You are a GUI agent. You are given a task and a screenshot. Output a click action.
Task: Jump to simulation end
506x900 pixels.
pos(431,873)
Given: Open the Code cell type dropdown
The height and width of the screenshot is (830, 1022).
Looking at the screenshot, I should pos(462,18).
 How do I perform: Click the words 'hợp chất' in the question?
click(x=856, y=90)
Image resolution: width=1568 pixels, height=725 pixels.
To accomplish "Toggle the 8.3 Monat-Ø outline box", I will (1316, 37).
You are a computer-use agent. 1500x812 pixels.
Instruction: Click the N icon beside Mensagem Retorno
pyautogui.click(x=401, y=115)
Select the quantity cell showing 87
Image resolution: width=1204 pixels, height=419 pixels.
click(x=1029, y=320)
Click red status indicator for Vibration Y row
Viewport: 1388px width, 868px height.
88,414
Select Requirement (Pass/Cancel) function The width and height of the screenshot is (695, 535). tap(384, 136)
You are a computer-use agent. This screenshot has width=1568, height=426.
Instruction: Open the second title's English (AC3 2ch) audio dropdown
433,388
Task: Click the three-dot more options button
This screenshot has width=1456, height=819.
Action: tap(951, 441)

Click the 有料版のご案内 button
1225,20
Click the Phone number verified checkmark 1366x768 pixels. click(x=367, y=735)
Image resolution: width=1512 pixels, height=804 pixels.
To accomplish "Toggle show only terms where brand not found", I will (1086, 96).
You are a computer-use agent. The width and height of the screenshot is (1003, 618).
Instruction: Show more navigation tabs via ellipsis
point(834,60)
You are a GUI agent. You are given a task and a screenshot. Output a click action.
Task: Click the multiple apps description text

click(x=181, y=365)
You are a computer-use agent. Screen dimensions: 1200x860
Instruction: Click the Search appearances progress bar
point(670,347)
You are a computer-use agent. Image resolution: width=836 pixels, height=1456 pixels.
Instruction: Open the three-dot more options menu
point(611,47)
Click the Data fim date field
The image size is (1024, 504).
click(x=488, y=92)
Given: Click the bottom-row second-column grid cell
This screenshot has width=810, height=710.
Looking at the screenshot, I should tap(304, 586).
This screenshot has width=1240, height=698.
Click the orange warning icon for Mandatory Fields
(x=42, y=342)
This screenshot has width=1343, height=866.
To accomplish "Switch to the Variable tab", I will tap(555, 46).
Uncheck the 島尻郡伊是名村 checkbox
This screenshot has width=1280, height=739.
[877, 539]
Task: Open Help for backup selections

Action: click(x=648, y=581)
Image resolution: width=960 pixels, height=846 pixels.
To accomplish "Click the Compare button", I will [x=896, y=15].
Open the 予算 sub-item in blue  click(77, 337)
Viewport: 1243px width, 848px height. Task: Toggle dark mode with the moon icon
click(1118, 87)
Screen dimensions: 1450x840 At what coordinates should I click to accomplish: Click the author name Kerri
**********
## WORK TO BE COMPLETED
Write out the data above exactly as it appears, from the line that contains "Viewport: 1243px width, 848px" through the end of the data, including both of those lines.

## FINISHED EXERCISE
Viewport: 1243px width, 848px height. Task: Toggle dark mode with the moon icon
click(1118, 87)
Screen dimensions: 1450x840 At what coordinates should I click to accomplish: Click the author name Kerri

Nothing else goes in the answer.